YOUR INSTRUCTIONS: From the first line of the records through the line containing "Image resolution: width=720", retype every line exactly and nothing else.

[Stored records]
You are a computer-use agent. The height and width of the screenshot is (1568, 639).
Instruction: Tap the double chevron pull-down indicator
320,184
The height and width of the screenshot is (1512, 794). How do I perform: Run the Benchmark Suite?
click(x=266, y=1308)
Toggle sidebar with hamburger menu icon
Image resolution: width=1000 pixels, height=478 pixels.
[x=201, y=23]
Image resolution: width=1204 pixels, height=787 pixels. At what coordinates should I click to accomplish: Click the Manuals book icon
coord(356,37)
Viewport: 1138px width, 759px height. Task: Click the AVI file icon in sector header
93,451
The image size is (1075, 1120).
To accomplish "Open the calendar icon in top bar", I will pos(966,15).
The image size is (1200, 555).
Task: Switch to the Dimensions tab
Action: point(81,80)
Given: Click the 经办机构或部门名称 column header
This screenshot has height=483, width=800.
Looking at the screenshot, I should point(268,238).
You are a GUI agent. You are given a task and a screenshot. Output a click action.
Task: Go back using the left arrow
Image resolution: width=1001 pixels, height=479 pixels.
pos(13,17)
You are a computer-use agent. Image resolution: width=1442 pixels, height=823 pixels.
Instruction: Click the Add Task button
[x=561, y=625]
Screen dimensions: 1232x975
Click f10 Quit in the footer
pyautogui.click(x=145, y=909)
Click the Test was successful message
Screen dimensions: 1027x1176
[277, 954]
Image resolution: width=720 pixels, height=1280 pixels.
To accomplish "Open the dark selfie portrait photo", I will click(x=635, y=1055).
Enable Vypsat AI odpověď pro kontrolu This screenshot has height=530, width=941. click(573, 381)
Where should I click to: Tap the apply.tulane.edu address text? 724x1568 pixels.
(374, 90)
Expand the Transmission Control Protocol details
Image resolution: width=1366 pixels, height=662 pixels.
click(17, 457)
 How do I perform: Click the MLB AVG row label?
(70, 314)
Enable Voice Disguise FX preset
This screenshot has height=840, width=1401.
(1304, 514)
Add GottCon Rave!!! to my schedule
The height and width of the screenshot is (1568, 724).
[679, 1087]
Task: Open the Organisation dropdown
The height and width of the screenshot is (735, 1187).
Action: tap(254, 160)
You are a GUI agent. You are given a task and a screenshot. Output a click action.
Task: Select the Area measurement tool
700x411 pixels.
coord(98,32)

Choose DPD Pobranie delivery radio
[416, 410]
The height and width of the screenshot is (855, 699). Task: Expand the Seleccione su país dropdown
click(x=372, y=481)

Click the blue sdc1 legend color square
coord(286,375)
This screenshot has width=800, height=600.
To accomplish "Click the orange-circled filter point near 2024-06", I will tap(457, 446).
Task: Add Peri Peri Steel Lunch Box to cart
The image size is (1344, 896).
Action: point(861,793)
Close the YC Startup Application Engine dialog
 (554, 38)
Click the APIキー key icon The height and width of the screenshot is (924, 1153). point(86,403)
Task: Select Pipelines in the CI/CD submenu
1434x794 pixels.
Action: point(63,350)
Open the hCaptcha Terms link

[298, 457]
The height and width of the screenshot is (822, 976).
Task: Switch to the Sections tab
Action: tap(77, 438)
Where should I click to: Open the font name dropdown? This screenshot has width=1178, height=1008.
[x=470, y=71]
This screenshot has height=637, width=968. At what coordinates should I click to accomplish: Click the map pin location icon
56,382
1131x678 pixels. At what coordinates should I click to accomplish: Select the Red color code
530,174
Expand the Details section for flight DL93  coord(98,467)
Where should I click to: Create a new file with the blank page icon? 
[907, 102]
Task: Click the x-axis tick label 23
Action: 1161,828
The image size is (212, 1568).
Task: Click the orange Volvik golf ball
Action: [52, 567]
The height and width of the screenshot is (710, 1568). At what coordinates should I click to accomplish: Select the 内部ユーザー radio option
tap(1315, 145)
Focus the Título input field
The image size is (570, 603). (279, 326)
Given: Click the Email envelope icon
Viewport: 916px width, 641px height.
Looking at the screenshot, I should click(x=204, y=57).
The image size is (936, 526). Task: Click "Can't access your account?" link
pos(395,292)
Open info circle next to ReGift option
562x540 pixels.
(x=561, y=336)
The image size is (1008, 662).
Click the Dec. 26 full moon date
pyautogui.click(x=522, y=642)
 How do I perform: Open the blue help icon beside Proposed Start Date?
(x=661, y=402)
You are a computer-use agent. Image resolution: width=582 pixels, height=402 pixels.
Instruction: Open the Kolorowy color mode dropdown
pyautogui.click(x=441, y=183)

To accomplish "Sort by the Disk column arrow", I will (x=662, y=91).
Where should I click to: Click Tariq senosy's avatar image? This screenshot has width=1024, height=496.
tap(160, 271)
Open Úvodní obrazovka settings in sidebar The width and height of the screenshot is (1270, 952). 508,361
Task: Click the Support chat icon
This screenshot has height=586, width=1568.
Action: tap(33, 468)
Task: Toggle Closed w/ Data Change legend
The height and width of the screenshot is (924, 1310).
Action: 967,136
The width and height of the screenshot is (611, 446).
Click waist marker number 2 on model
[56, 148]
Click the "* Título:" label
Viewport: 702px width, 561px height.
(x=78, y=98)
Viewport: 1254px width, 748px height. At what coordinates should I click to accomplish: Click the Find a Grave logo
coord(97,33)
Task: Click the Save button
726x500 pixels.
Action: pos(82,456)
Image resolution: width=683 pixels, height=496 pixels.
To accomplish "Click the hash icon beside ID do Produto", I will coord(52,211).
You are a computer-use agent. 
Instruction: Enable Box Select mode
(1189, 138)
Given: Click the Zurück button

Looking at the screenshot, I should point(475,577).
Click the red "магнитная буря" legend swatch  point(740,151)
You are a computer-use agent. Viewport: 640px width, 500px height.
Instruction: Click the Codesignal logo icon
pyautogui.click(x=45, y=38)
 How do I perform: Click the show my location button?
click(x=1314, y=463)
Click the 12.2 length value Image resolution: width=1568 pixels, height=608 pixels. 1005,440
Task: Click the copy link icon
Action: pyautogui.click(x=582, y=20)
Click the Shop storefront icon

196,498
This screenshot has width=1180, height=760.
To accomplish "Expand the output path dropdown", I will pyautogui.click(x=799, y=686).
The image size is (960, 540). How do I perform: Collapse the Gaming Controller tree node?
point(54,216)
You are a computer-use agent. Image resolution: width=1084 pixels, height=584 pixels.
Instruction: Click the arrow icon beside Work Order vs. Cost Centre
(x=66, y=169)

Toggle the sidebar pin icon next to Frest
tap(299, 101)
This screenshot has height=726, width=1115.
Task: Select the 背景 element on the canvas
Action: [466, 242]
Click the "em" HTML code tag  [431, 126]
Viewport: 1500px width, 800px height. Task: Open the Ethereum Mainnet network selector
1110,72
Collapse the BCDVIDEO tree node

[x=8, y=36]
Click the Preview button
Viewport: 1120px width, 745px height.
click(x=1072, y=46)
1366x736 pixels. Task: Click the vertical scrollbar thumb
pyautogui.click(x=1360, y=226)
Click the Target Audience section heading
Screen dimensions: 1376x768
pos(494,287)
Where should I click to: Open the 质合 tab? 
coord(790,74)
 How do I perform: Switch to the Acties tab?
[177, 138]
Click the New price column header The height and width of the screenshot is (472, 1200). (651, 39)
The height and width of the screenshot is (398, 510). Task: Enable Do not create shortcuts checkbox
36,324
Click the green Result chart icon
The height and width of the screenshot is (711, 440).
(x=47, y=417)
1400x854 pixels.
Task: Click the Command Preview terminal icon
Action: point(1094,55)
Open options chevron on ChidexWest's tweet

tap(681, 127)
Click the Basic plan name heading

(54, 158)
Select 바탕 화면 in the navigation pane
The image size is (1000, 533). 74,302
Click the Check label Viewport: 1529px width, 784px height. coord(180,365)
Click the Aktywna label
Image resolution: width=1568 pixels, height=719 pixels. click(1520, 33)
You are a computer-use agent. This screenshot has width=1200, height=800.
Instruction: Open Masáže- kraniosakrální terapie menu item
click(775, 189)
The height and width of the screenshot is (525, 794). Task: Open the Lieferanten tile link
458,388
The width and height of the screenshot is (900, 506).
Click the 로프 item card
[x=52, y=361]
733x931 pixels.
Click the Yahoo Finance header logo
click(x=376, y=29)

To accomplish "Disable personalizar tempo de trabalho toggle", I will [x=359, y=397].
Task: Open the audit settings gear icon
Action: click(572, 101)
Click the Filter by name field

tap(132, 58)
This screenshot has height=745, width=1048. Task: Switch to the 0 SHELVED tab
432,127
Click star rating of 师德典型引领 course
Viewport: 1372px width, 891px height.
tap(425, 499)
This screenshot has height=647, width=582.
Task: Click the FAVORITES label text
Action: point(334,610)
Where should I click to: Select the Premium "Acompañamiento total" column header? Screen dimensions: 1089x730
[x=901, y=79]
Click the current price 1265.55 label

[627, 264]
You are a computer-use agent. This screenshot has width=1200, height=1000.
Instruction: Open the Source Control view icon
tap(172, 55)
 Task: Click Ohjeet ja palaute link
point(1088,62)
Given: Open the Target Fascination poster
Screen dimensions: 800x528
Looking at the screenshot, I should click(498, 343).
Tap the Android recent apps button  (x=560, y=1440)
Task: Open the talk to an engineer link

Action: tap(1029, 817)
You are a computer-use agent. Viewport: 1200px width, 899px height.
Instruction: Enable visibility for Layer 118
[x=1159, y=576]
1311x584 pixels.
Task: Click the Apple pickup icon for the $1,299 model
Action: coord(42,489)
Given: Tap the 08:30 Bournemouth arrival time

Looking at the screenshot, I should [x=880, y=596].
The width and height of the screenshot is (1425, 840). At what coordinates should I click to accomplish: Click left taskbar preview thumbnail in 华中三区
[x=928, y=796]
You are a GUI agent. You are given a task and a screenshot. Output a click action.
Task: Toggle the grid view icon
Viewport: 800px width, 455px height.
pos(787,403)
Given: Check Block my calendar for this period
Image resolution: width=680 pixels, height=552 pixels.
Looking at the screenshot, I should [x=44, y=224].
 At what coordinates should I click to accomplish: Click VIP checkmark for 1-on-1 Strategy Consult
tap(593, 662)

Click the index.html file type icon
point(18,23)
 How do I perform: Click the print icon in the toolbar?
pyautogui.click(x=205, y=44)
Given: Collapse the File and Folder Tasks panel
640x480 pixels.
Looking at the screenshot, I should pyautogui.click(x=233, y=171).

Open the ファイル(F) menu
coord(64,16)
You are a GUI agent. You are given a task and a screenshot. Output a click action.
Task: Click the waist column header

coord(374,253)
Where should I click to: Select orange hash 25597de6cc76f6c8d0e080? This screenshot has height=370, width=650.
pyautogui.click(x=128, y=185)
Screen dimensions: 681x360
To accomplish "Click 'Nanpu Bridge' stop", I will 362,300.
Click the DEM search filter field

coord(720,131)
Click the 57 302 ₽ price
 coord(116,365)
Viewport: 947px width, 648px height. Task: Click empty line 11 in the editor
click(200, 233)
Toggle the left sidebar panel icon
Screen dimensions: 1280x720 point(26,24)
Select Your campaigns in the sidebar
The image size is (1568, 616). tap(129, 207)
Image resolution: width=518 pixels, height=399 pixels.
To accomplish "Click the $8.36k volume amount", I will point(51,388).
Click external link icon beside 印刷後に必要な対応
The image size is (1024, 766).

OUTPUT FOR THIS TASK:
You are a computer-use agent. The height and width of the screenshot is (1568, 639).
Instruction: Tap the double chevron pull-down indicator
320,184
The height and width of the screenshot is (1512, 794). How do I perform: Run the Benchmark Suite?
click(x=266, y=1308)
Toggle sidebar with hamburger menu icon
Image resolution: width=1000 pixels, height=478 pixels.
[x=201, y=23]
Image resolution: width=1204 pixels, height=787 pixels. At what coordinates should I click to accomplish: Click the Manuals book icon
coord(356,37)
Viewport: 1138px width, 759px height. Task: Click the AVI file icon in sector header
93,451
The image size is (1075, 1120).
To accomplish "Open the calendar icon in top bar", I will pos(966,15).
The image size is (1200, 555).
Task: Switch to the Dimensions tab
Action: point(81,80)
Given: Click the 经办机构或部门名称 column header
This screenshot has height=483, width=800.
Looking at the screenshot, I should point(268,238).
You are a GUI agent. You are given a task and a screenshot. Output a click action.
Task: Go back using the left arrow
Image resolution: width=1001 pixels, height=479 pixels.
pos(13,17)
You are a computer-use agent. Image resolution: width=1442 pixels, height=823 pixels.
Instruction: Click the Add Task button
[x=561, y=625]
Screen dimensions: 1232x975
Click f10 Quit in the footer
pyautogui.click(x=145, y=909)
Click the Test was successful message
Screen dimensions: 1027x1176
[277, 954]
Image resolution: width=720 pixels, height=1280 pixels.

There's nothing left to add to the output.